Separate names with a comma.
Discussion in 'MCAT Discussions' started by tofunami, Aug 20, 2002.
I did flip through some history and political science books.. however, it's probably best to focus on a few events that you can describe vividly and accurately. I suggest examining the 300 sample prompts and thinking of appropriate historical examples for them.. there are certain common themes in those prompts and maybe you can find some more original examples than Gandhi, Martin Luther King, and Hitler. If I'd had more time to prepare, I would have done this - just am lucky that I didn't get a historical/political/philosophical type topic
i wouldn't bother.even though it may sound more intelligent, i really don't think they care all that much about content. it's all about writing style and how well you back up your points.
They are not grading you on the veracity of your statements. They're only looking for your writing style, how you follow directions and grammar/punctuation/spelling. You could totally make up what you are saying as long as its done in the proper format.
Frankly, I took the April MCAT and got an "S". I also took the MCAT in 1993 and got an "S". When I see the question, I just start writing and make things up if I need to. I don't take any sort of prep time. I do think about the structure beforehand, but that's it. It's really very simple. They give you a statement and say "what does this mean"? Then they ask for examples. All you have to do is write a couple of paragraphs of bogus nonsense for each question and your done before you know it!
i agree with toejam. one of my april essays was written with entirely fabricated evidence on some made up study on cell phone usaeg in the US. I got a "R". if you're listening to NPR or watching CNN for examples, i think you might be wasting your time. just follow the format, write coherently, have some relevant examples (real or not), it will work out.
I agree with the above posters about not wasting time with studying for it. The prompts I had on Saturday were bogus! There was no way background info. was helpful. I just BS'ed my way through it using hypothetical examples.
I agree with the above posters but I also disagree. I think that the writing style and grammar are certainly what they are looking for and not content. This is what was said above. However, if you have some concrete history/political science examples all ready to go, then this might give you more confidence and also save you time in thinking up bogus or non-bogus examples. The saved time will give you more time to think about the writing style and the grammar, which is really what they're looking for.
Not to mention the history stuff could help you on the verbal as well.
On a previous post, someone suggested browsing through TIME's 100 most influencial people- i thought that was a good idea. Just go over people you admire. When you're trying to explain your principle later on in apps or essays, you have excellent examples!
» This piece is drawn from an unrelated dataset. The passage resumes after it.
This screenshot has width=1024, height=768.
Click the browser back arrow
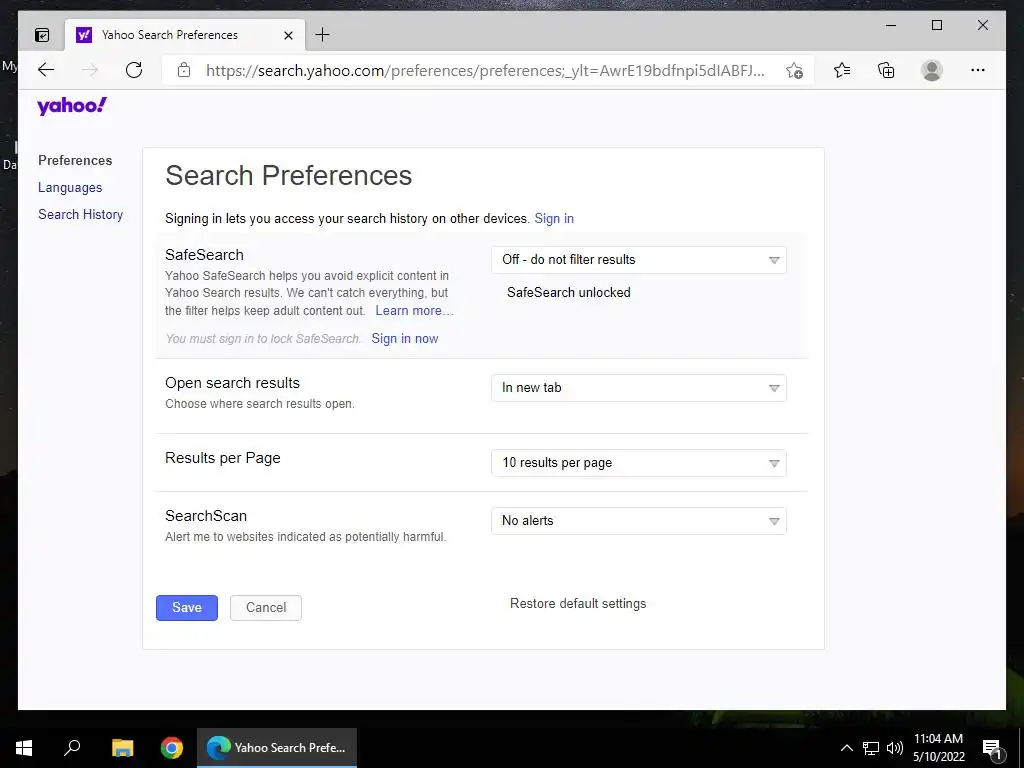[46, 70]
prepping for the essay section as far as facts etc... is completely unecessary, unless you don't have any imagination. i corroborated my points with specific facts and figures from an acclaimed 18th century british economist, nigel edbury - too bad he doesn't exist. i did fine on the essay section - just follow the directions and pack your essay with any supporting points you can make up and continue on. of course a case may be made for a good imagination relying a bit on reading other things - so be it. but don't bother doing anything along those lines specifically for the essay seciton, you could be spending your time in better ways.
oooh you guys are so sneaky!
I think reading up on current events will be a lot more interesting, and it'll help you be a better in general. I think I used current events (real ones, not like mr. nigel edbury!) and I got an S on one test, Q on the other.
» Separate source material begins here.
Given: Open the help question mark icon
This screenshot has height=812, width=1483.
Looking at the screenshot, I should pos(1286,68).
My topics were soooooooo boring! I do read alot, but pretty much only newspapers, news mags and what I find on the Internet.
You know what else I've found helpful? Posting on these sites. When I see something particularly juicy and I want to comment on it, my wheels start rolling and I reply. But, when I reply, I generally follow the basic essay standard. I start out with my thesis, follow it up with examples and then end wrapping up my main idea. I don't do it all of the time, but sometimes.
What might be a good exercise is to just come up with your own topics and practice the format. The topics that they give you are fairly simplistic and look pretty similar. I've taken this test 3 times now and they all seemed almost the same.
Eg.: Confidence is more important than skill.
What does this statement mean?
Can you give an example where confidence has been shown to be more important than skill? Other way around? Blah, blah, blah.
You could come up with several dozen if you put your mind to it.
I can't remember the exact format so maybe other posters can add to this.
And, really, the content of the essay means absolutely nothing to the graders. The important thing is to follow the format and make sure your grammar, syntax, punctuation, etc. is in order.